• [EXERCISE TASK 1] In the article on Twitter's official mobile clients, copy the passage from "We're thrilled to" to "iPhone Twitter client." word for word.
• [EXERCISE TASK 2] Condense the paragraph of the article on Twitter's official mobile clients that begins "Any web company that cares about their customers" into a short bulleted list that keeps its main points.
• [EXERCISE TASK 3]
Answer these questions using the article on Twitter's official mobile clients:
(a) From whom did Twitter agree to acquire Tweetie?
(b) What T-shirt did Twitter client developers create in reaction?
(c) Which two image hosting services for Twitter are named?

• [TEXT]

▼

In a move that was telegraphed by Fred Wilson’s (Twitter investor) post titled The Twitter Platform's Inflection Point where he criticized Twitter platform developers for “filling holes” in Twitter’s user experience, the Twitter team have indicated they will start providing official Twitter clients for various mobile platforms. There have been announcements of an official Blackberry client and the purchase of Tweetie so it can become the official iPhone client. The latter was announced in the blog post Twitter for iPhone excerpted below
Careful analysis of the Twitter user experience in the iTunes AppStore revealed massive room for improvement. People are looking for an app from Twitter, and they're not finding one. So, they get confused and give up. It's important that we optimize for user benefit and create an awesome experience.
We're thrilled to announce that we've entered into an agreement with Atebits (aka Loren Brichter) to acquire Tweetie, a leading iPhone Twitter client.
This has led to some anger on the part of Twitter client developers with some of the more colorful reactions being the creation of the Twitter Destroyed My Market Segment T-shirt and a somewhat off-color image that is making the rounds as representative of what Twitter means by “filling holes”.
As an end user and someone who works on web platforms, none of this is really surprising. Geeks consider having to wade through half a dozen Twitter clients before finding one that works for them a feature even though paradox of choice means that most people are actually happier with less choices not more. This is made worse by the fact that in the mobile world, this may mean paying for multiple apps until you find one that you’re happy with.
Any web company that cares about their customers will want to ensure that their experience is as simple and as pleasant as possible. Trusting your primary mobile experience to the generosity and talents of 3rd party developers means you are not responsible for the primary way many people will access your service. This loss of control isn’t great especially when the design direction you want to take your service in may not line up with what developers are doing in their apps. Then there’s the fact that forcing your users to make purchasing decisions before they can use your site conveniently on their phone isn’t a great first time experience either.
I expect mobile clients are just the beginning. There are lots of flaws in the Twitter user experience that are due to Twitter’s reliance on “hole fillers” that I expect they’ll start to fill. The fact that I ever have to go to http://bit.ly as part of my Twitter workflow is a bug. URL shorteners really have no reason to exist in the majority of use cases except when Twitter is sending an SMS message. Sites that exist simply as image hosting services for Twitter like Twitpic and YFrog also seem extremely superflous especially when you consider that since only power users know about them not every Twitter user is figuring out how to use the service for image sharing. I expect this will eventually become a native feature of Twitter as well. Once Twitter controls the primary mobile clients for accessing their service, it’ll actually be easier for them to make these changes since they don’t have to worry about whether 3rd party apps will support Twitter image hosting vs. Twitpic versus rolling their own ghetto solution.

▲

• [EXCERPTED RECORDS]

▼

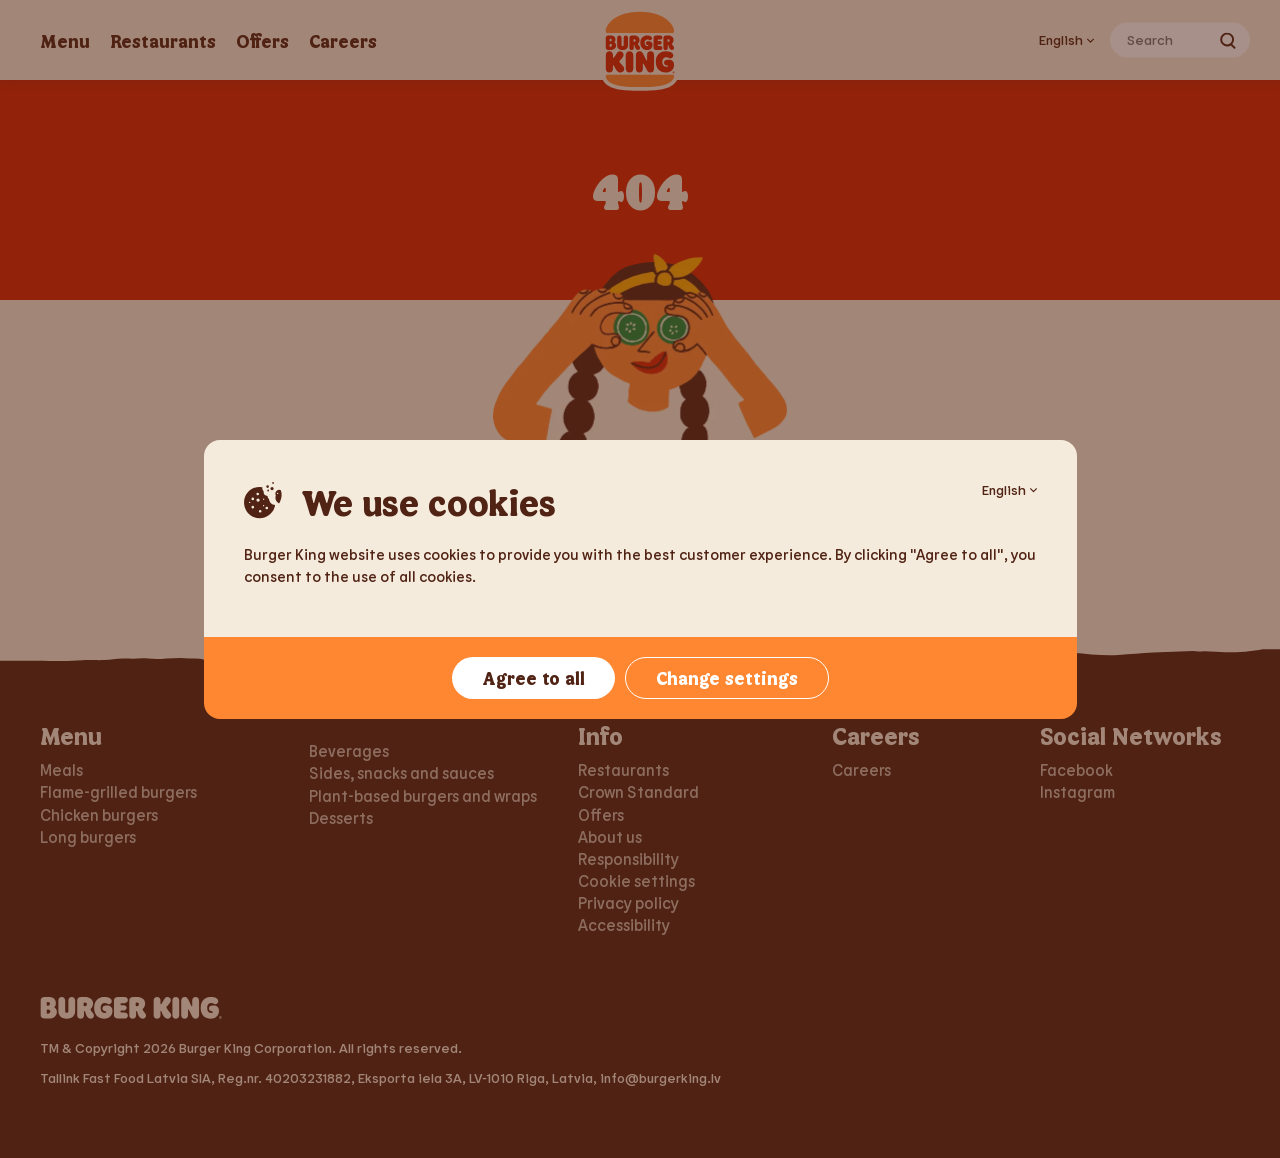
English (1009, 489)
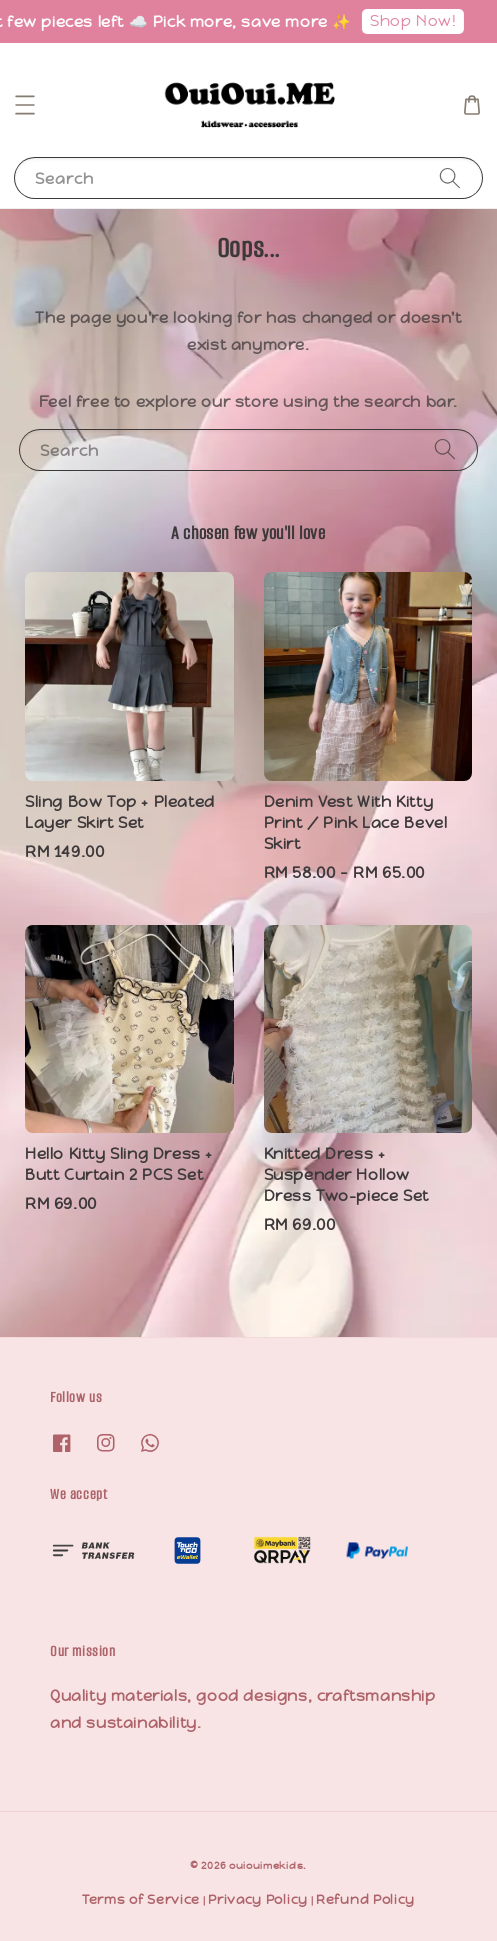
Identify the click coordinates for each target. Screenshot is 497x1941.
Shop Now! (418, 20)
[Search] (450, 177)
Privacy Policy (258, 1899)
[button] (25, 105)
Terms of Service (141, 1899)
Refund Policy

▲

• [COMPLETE ANSWER 1]
We're thrilled to announce that we've entered into an agreement with Atebits (aka Loren Brichter) to acquire Tweetie, a leading iPhone Twitter client.

• [COMPLETE ANSWER 2]
- A web company that cares about its customers wants their experience to be as simple and pleasant as possible.
- Leaving the primary mobile experience to third-party developers means the company is not responsible for the main way many people access its service.
- This loss of control is a problem, especially when developers' apps don't match the design direction the company wants.
- Making users decide what to buy before they can conveniently use the site on their phone is a poor first-time experience.

• [COMPLETE ANSWER 3]
(a) Atebits (aka Loren Brichter)
(b) The Twitter Destroyed My Market Segment T-shirt
(c) Twitpic and YFrog